High content screening and computational prediction reveal viral genes that suppress innate immune response

• Published in: bioRxiv
• Main Authors: Ng, Tai L, Olson, Erika J, Yoo, Tae Yeon, H Sloane Weiss, Koide, Yukiye, Koch, Peter D, Rollins, Nathan J, Mach, Pia, Meisinger, Tobias, Bricken, Trenton, Chang, Timothy Z, Molloy, Colin W, Zurcher, Jerome, Mitchison, Timothy, Glass, John I, Marks, Debora S, Way, Jeffrey C, Silver, Pamela A
• Format: Paper
• Language: English
• Published: Cold Spring Harbor Cold Spring Harbor Laboratory Press 15.12.2021
• Subjects: Biological activity; Computer applications; Genes; Immune response; Innate immunity; Interferon; Interferon regulatory factor 3; NF-κB protein; Nuclear transport; Plant virus diseases; Proteins; Transcription factors; Viral infections; Viruses
• DOI: 10.1101/2021.12.14.472572

Suppression of the host innate immune response is a critical aspect of viral replication.
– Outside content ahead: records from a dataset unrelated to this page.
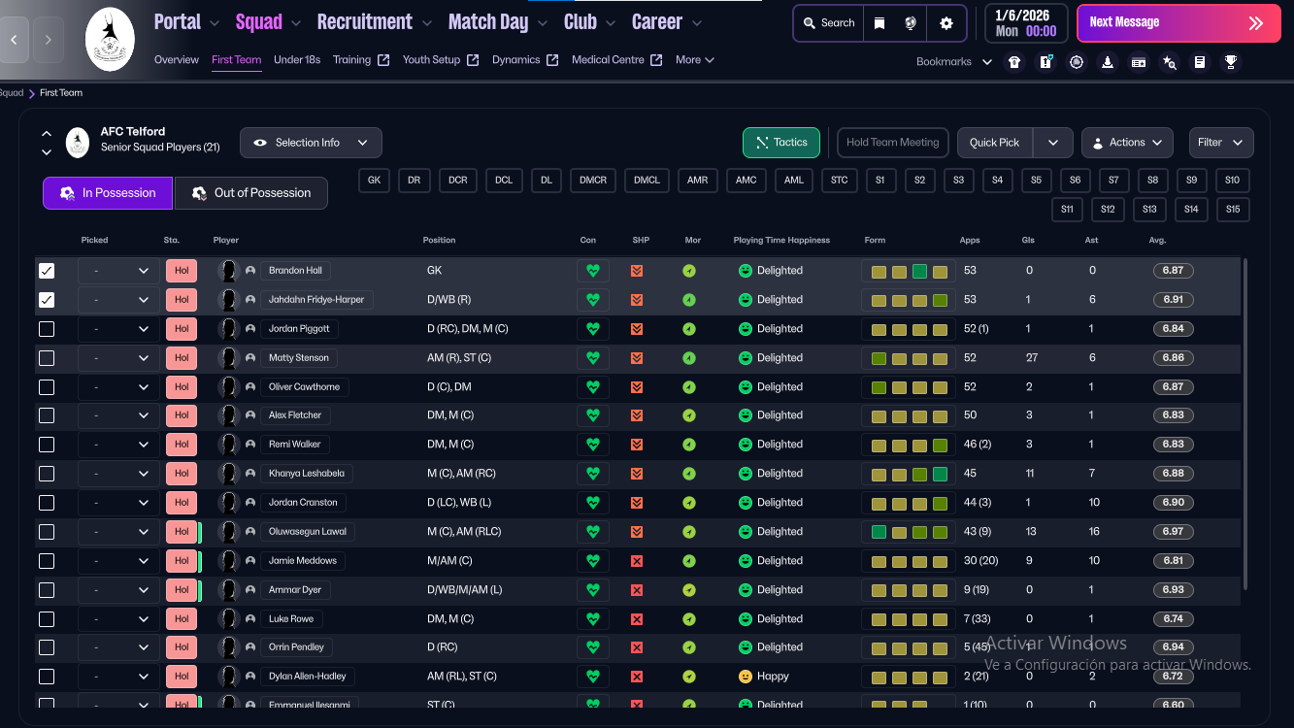
Task: Open Picked dropdown for Oliver Cawthorne
Action: [x=119, y=387]
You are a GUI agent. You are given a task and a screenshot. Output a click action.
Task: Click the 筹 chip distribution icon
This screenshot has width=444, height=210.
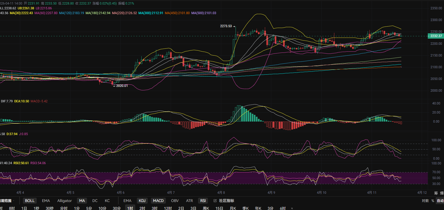(x=436, y=193)
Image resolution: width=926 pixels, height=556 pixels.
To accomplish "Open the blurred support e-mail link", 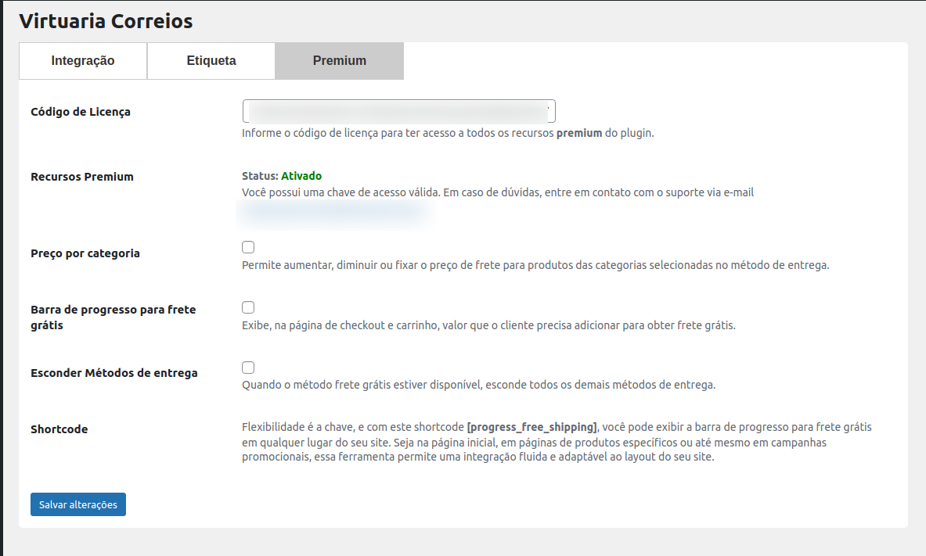I will point(333,210).
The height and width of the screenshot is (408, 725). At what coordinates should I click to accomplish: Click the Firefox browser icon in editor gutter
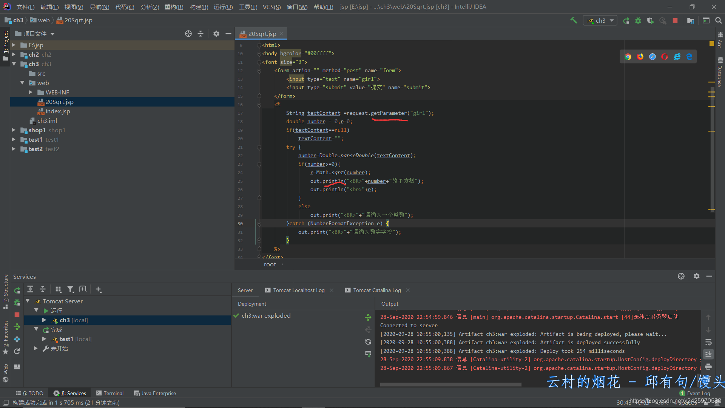pos(641,56)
Upon infection, viruses may introduce one or more proteins that inhibit key immune pathways, such as the type I interferon pathway. However, the ability to predict and evaluate viral protein bioactivity on targeted pathways remains challenging and is typically done on a single virus/gene basis. Here, we present a medium-throughput high-content cell-based assay to reveal the immunosuppressive effects of viral proteins. To test the predictive power of our approach, we developed a library of 800 genes encoding known, predicted, and uncharacterized human viral genes. We find that previously known immune suppressors from numerous viral families such as Picornaviridae and Flaviviridae recorded positive responses. These include a number of viral proteases for which we further confirmed that innate immune suppression depends on protease activity. A class of predicted inhibitors encoded by Rhabdoviridae viruses was demonstrated to block nuclear transport, and several previously uncharacterized proteins from uncultivated viruses were shown to inhibit nuclear transport of the transcription factors NF-kB and IRF3. We propose that this pathway-based assay, together with early sequencing, gene synthesis, and viral infection studies, could partly serve as the basis for rapid in vitro characterization of novel viral proteins. Competing Interest Statement The authors have declared no competing interest.